Across the records that follow, give the number of lines containing the word "will" and nothing else.
BEGIN
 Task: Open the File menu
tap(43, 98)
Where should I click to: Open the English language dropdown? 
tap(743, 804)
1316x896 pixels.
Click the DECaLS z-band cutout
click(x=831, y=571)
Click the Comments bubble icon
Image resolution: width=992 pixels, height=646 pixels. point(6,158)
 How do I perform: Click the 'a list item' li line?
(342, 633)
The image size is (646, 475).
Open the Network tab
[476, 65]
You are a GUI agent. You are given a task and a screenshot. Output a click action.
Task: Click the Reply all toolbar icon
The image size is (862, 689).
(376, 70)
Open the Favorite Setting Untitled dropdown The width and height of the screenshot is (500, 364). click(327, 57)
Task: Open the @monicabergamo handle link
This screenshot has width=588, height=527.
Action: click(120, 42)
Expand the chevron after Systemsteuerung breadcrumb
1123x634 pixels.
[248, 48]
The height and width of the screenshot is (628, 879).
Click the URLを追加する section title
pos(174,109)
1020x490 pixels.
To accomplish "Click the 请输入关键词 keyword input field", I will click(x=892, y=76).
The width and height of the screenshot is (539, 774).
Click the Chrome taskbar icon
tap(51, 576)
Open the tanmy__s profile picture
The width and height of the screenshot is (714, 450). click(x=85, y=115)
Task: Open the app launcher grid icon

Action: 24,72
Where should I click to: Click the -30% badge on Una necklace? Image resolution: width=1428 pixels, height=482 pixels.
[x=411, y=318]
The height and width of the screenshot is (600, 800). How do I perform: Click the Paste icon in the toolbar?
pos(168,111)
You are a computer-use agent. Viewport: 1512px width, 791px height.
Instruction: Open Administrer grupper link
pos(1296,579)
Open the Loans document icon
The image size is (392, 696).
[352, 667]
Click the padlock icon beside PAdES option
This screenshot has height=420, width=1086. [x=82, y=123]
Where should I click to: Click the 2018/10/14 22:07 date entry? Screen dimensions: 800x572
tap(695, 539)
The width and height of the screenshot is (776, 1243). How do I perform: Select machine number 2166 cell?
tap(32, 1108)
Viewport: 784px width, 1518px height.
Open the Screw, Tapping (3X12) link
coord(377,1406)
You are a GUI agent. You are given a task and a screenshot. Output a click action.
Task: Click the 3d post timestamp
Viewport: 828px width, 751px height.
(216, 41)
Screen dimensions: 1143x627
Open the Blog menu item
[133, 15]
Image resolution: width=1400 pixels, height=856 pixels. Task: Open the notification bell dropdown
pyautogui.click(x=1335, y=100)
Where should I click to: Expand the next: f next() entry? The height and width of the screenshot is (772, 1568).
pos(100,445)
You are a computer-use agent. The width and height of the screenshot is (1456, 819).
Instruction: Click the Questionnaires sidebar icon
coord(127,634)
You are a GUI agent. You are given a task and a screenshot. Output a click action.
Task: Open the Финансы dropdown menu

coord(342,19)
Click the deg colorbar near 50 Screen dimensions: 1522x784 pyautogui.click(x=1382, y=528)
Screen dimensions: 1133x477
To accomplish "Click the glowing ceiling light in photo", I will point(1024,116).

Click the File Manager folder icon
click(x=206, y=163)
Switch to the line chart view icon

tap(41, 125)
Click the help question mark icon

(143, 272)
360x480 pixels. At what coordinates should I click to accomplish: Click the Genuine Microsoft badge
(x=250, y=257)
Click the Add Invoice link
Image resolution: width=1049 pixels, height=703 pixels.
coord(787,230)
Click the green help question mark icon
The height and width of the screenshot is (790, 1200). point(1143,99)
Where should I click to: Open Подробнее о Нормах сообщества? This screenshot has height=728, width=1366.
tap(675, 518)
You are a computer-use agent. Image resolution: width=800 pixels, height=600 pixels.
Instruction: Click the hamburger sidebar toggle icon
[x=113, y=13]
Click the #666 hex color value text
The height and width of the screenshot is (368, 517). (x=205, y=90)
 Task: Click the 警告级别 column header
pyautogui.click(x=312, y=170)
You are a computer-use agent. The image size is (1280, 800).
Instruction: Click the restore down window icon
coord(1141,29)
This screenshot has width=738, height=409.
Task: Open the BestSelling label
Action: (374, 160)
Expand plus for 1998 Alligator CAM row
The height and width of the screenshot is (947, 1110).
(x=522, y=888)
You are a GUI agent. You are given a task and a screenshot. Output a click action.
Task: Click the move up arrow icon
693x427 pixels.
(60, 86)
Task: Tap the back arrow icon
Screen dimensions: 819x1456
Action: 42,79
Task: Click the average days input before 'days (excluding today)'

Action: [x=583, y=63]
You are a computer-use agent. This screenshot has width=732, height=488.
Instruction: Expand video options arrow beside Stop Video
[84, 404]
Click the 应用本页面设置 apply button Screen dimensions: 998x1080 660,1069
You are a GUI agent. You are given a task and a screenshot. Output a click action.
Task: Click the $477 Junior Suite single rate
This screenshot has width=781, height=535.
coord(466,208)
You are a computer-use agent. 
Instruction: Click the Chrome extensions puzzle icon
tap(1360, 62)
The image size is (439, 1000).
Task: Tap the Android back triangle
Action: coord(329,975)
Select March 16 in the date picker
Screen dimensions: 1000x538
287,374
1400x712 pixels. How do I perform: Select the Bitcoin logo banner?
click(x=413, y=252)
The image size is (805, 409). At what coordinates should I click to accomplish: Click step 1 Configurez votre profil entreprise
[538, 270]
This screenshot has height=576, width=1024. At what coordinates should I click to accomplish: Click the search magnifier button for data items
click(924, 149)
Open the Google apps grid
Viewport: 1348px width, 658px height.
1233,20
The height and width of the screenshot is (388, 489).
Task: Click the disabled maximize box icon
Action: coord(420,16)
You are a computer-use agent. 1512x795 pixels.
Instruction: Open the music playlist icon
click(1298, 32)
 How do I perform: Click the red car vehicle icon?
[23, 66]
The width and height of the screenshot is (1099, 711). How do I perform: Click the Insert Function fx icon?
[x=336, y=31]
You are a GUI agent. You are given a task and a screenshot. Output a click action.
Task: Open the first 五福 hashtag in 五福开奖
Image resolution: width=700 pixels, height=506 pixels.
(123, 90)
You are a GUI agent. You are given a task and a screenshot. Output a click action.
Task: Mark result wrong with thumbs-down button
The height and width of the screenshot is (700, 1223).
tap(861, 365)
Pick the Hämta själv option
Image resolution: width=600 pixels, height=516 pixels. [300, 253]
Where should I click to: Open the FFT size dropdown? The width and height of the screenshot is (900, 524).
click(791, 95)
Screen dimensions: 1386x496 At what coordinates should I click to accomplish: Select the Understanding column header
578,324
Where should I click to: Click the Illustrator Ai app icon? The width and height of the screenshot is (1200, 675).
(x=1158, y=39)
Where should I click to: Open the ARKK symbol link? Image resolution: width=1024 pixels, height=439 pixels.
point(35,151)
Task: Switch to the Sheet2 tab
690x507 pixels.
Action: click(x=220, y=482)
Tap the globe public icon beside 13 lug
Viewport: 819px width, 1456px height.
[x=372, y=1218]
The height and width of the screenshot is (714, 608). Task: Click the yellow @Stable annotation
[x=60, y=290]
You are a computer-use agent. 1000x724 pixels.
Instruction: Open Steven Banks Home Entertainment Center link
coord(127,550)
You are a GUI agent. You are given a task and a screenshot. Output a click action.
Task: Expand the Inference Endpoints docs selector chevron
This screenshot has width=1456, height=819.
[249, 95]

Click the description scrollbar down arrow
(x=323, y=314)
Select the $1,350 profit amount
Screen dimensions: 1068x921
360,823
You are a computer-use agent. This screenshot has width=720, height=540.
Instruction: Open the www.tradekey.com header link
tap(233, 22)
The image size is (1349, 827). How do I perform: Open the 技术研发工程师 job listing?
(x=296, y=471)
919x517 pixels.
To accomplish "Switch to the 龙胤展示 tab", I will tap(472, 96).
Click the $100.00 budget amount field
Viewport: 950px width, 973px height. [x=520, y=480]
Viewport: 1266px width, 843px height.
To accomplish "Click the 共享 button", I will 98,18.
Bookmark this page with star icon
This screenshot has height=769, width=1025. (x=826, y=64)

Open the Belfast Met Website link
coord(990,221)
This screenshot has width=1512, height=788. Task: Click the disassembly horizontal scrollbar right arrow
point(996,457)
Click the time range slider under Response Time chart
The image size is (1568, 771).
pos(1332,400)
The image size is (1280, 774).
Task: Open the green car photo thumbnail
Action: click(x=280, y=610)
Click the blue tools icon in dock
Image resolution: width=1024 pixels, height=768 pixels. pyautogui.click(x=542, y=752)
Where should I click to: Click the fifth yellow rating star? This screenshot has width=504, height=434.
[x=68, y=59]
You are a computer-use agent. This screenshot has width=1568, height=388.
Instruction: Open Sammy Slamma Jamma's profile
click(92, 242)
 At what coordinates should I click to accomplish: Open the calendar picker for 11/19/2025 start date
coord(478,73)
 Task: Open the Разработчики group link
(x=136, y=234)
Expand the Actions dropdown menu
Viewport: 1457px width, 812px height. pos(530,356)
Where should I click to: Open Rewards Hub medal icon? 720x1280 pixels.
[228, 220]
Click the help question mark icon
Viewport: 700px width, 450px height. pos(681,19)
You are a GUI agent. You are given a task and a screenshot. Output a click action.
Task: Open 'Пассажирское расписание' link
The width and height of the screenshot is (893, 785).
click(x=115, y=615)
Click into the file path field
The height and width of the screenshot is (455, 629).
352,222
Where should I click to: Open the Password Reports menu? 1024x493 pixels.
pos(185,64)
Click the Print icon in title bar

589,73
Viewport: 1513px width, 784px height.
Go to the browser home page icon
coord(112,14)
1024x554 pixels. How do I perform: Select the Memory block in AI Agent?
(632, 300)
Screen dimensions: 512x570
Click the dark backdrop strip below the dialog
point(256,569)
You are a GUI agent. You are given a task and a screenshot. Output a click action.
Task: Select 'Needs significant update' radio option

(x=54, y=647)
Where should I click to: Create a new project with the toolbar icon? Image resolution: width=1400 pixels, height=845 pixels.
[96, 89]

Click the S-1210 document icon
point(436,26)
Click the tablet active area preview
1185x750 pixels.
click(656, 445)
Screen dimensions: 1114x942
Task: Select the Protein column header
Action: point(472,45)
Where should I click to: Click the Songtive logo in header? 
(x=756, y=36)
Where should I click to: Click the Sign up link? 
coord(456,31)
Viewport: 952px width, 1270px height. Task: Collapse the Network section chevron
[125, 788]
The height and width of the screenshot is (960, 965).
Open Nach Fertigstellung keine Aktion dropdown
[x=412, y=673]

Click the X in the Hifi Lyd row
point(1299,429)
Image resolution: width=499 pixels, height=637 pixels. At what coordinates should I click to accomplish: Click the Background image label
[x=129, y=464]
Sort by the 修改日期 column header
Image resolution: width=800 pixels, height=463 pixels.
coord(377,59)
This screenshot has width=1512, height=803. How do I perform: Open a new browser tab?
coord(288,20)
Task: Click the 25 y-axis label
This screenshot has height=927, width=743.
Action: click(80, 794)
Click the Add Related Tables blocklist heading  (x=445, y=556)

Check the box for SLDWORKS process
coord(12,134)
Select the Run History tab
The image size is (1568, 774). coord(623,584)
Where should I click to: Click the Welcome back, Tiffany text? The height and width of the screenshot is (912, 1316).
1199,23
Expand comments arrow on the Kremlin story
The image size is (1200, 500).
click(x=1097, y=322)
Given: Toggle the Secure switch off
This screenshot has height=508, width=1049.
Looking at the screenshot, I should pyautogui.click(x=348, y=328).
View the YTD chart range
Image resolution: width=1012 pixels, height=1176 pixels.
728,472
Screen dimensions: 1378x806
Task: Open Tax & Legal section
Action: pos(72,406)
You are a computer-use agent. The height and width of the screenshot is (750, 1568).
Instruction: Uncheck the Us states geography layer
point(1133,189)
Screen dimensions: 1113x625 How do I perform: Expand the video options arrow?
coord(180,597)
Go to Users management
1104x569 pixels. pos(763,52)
END
**Solution for this problem:** 4